Pasaje proporcionado:
Cataluña quiere recoger la ruta del progreso. Deja a Castilla la eternidad y se contenta con el tiempo, y en particular con el tiempo presente, tal y como se manifiesta en los varios objetos de la vida cotidiana. El español mediterráneo no tiene nada de ascético. Siente la alegría de vivir y vive. No busca las altas cumbres de la especulación, y halla bastantes motivos de goce intelectual en los valles más accesibles. Ve los espectáculos naturales, precisamente como espectáculos, no como símbolos de más alta y honda significación, sino meramente como objetos cuya forma y color son para él suficientes atractivos. El catalán es sensual.

Español, no obstante, en cuanto su carácter es más sintético que analítico. Pero difiere de los dos otros tipos españoles en que se desarrolla hacia el talento y el intelecto más que hacia el genio y el espíritu. Así, pues, Cataluña es, mentalmente, tierra de llanuras a buen nivel, por bajo y por cima del cual caen y se yerguen las desigualdades del genio castellano. El talento catalán es laborioso y utilitario. Sabe de la lima y de ese instrumento literario que Flaubert llamaba gueuloir. Español porque improvisa, deja de serlo porque procura refinar los materiales que arroja la improvisación: escultor que se esfuerza en labrar estatuas griegas en lava.

Material:
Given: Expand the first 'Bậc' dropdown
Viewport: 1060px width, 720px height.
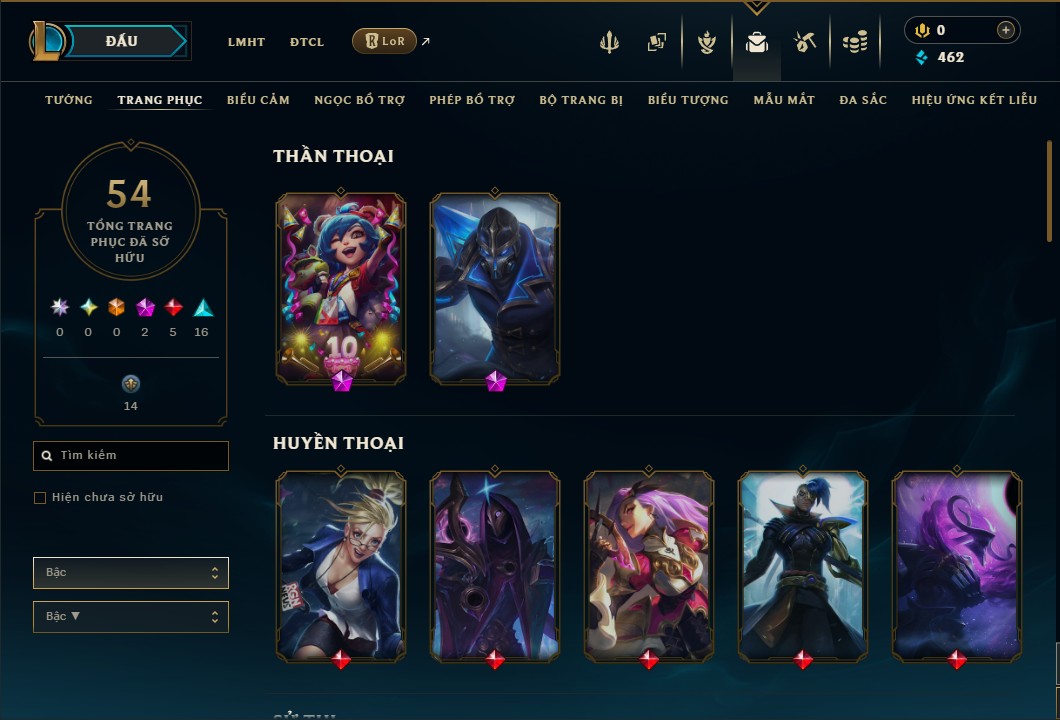Looking at the screenshot, I should 130,573.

Consigna breve: Reanuda el pasaje sobre el carácter catalán justo después de su última oración y continúalo.

Respuesta:
Al extenderse hacia el mediodía, el genio catalán, sin perder la tendencia plástica que le es específica, se modifica considerablemente. Valencia es país de llama y color —pintada en tonos subidos—; el oro y verde de sus naranjales, plantados sobre una tierra ocre; el azul claro de sus cielos, el deslumbrante blancor de sus casas bajas, sobre las que se yergue aquí y allá una cúpula oriental cubierta de azulejos vidriosos. Aquí, la belleza abunda tanto en la superficie de las cosas, que los hombres se olvidan de cómo buscarla en lo hondo. Cualquiera es un artista. Cualquier cosa, una obra de arte. Así, Valencia dispersa su genio y gana en extensión lo que pierde en intensidad. Tierra de pintores de talento decorativo y con excelente sentido de los valores de la luz y de las “calidades” de la superficie de las cosas. Cuando, además, se da el vigor, resultan obras de gran valor descriptivo: Blasco Ibáñez.

Hay al sur de Valencia una región, históricamente en el reino, espiritualmente distinta: es la provincia de Alicante. Al norte de ella se extienden las llanuras de Valencia; al este, el mar latino; al noroeste, la Mancha. Así como Galicia es la transición entre Portugal lírico y la Castilla dramática y el plástico Levante. Aquí el espíritu de Castilla toca al espíritu levantino; Castilla se asoma al Mediterráneo. El sentimiento dramático del hombre emerge de las honduras de la concentración y toca al sentido plástico. Esta zona, delicadamente situada, del espíritu español, se halla representada en las letras españolas por dos autores: “Azorín” y Gabriel Miró 14.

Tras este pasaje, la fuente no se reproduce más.